--- SOURCE TEXT ---
--- BEGIN ---

Original URL: https://www.theregister.com/2014/02/05/netapp_tool_lets_virtual_machines_bedhop_between_hypervisors/

NetApp lets virtual swingers swap hypervisor with no guilt

'Project Shift' moves virtual machines between rival hypervisors in seconds

By Simon Sharwood

Posted in Virtualization, 5th February 2014 06:58 GMT

NetApp is starting to make a bit of noise about Project Shift, a tool that makes it possible to take a virtual machine running under one hypervisor and shift it to another.

Project Shift can pull off that trick because a tool to convert VMware's VMDK virtual disk format to Microsoft's VHDX virtual disk format is a part of Data ONTAP, the firm's storage appliance operating system. Project Shift relies on another ONTAP tool – snapshotting – and refers to a recent snapshot of a virtual disk before porting it to a second hypervisor (Citrix and Red Hat are also allowed as source virtual disks) by altering some blocks in the virtual disk file so it is ingestible by the second hypervisor.

The virtual machine porting tool has been on Data ONTAP for a couple of years, but didn't get a lot of love until NetApp engineers cooked up Project Shift last year.

Netapp Micorosoft solutions specialist Corey Adolphus told The Reg the tool has gathered a decent following. It's also gathered pace: Microsoft released this Migration Automation Toolkit in mid-January, which uses Project Shift to automate migration of virtual machines.

--- END ---

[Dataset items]
--- BEGIN ---

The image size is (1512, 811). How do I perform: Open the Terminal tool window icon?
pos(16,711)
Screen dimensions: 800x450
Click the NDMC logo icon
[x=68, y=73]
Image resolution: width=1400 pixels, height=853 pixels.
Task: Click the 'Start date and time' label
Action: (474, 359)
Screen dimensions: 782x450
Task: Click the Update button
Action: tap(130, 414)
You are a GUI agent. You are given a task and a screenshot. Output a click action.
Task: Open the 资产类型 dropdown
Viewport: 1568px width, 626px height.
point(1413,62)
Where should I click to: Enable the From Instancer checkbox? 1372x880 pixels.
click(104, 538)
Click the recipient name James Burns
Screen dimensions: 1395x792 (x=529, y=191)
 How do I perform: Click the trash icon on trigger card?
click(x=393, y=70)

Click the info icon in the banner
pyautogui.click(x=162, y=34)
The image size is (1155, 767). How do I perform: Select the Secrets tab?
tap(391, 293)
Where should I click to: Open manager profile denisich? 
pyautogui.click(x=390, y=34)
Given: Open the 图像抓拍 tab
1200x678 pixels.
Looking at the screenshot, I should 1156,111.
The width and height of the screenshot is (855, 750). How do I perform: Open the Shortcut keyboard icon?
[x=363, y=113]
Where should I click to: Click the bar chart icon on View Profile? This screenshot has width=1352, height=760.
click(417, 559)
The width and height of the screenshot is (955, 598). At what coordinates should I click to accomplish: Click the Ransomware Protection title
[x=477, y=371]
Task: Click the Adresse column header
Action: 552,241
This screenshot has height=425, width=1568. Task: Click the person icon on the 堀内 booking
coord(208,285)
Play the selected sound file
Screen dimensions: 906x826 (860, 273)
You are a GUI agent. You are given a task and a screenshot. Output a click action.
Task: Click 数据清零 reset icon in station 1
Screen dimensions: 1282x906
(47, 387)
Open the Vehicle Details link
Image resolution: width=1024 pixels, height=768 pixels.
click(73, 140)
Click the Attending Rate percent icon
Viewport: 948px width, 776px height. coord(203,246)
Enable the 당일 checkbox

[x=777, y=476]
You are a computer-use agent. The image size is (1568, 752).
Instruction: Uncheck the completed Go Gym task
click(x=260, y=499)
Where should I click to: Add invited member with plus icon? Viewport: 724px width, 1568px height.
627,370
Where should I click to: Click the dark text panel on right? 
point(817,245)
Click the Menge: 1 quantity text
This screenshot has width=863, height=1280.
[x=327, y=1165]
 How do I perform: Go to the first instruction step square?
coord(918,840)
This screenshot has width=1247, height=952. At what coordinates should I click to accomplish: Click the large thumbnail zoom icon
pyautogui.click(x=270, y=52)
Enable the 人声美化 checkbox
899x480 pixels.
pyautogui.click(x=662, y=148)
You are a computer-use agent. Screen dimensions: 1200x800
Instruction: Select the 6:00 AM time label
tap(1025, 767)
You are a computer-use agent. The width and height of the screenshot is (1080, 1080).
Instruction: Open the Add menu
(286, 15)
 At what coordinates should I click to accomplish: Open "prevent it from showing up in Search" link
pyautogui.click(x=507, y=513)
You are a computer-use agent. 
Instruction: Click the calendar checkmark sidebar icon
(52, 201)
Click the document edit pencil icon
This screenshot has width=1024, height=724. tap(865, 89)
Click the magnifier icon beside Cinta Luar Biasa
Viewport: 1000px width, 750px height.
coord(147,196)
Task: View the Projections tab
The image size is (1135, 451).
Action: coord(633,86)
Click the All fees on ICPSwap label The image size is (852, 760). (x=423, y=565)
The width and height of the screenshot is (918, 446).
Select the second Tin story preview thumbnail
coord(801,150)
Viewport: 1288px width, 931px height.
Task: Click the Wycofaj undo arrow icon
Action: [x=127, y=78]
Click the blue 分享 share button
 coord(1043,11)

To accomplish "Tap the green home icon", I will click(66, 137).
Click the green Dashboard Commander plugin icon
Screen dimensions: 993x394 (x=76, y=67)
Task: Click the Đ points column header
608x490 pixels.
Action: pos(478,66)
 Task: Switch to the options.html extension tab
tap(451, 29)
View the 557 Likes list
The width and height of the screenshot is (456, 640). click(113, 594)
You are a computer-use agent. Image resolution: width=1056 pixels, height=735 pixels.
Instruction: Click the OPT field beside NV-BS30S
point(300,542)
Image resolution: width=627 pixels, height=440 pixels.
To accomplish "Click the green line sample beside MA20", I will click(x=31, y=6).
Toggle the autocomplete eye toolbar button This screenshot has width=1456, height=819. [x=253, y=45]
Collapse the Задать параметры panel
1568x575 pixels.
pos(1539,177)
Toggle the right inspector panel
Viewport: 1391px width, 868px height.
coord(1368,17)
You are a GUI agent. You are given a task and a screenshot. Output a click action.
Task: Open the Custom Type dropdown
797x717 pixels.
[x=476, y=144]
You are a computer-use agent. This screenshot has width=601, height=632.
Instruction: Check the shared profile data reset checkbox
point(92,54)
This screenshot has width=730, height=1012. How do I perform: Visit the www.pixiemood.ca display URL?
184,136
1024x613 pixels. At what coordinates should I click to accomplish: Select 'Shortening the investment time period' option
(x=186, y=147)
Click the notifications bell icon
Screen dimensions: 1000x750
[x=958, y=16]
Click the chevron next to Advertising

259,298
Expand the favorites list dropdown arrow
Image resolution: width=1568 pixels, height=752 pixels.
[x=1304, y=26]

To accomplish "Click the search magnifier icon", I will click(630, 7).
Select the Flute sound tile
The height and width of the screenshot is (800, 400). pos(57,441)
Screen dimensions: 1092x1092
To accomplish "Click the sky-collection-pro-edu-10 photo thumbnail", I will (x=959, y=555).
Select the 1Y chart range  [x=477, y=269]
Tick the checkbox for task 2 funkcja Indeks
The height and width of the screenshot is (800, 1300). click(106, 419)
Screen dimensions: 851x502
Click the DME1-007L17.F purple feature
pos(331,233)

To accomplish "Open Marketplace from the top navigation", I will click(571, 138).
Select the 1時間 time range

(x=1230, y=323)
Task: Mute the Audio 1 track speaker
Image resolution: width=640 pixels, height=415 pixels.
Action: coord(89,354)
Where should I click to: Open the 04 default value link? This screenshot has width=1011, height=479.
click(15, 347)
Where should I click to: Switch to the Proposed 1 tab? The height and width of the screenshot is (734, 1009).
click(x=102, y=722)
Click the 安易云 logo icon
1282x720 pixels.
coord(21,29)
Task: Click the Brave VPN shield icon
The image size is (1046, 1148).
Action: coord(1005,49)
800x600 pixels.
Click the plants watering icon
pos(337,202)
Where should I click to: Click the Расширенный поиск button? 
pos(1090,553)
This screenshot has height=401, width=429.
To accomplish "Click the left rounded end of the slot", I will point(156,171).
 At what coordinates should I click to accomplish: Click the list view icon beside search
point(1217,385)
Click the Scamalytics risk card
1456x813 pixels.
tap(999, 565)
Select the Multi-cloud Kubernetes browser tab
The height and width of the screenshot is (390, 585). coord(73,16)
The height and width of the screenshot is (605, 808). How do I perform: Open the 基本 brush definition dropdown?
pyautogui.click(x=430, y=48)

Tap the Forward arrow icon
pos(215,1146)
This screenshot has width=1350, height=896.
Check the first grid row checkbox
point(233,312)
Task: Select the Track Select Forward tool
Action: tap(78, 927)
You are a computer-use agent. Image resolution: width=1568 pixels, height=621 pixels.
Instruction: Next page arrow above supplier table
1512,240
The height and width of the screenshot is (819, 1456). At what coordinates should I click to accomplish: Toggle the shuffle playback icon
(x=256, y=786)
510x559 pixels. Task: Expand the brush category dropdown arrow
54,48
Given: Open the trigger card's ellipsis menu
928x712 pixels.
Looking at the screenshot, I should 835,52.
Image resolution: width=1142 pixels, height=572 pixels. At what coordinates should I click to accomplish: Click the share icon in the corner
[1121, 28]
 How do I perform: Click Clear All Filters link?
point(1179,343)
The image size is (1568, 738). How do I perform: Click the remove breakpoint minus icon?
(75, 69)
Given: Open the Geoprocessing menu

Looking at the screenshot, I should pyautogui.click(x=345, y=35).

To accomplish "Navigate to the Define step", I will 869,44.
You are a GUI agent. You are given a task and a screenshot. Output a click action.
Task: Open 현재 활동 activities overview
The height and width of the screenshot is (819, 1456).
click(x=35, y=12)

--- END ---

Copy word for word the passage of the Project Shift article starting at "Posted in Virtualization, 5th" and ending at "the second hypervisor.". These records have no connection to the article on NetApp's Project Shift.

Posted in Virtualization, 5th February 2014 06:58 GMT

NetApp is starting to make a bit of noise about Project Shift, a tool that makes it possible to take a virtual machine running under one hypervisor and shift it to another.

Project Shift can pull off that trick because a tool to convert VMware's VMDK virtual disk format to Microsoft's VHDX virtual disk format is a part of Data ONTAP, the firm's storage appliance operating system. Project Shift relies on another ONTAP tool – snapshotting – and refers to a recent snapshot of a virtual disk before porting it to a second hypervisor (Citrix and Red Hat are also allowed as source virtual disks) by altering some blocks in the virtual disk file so it is ingestible by the second hypervisor.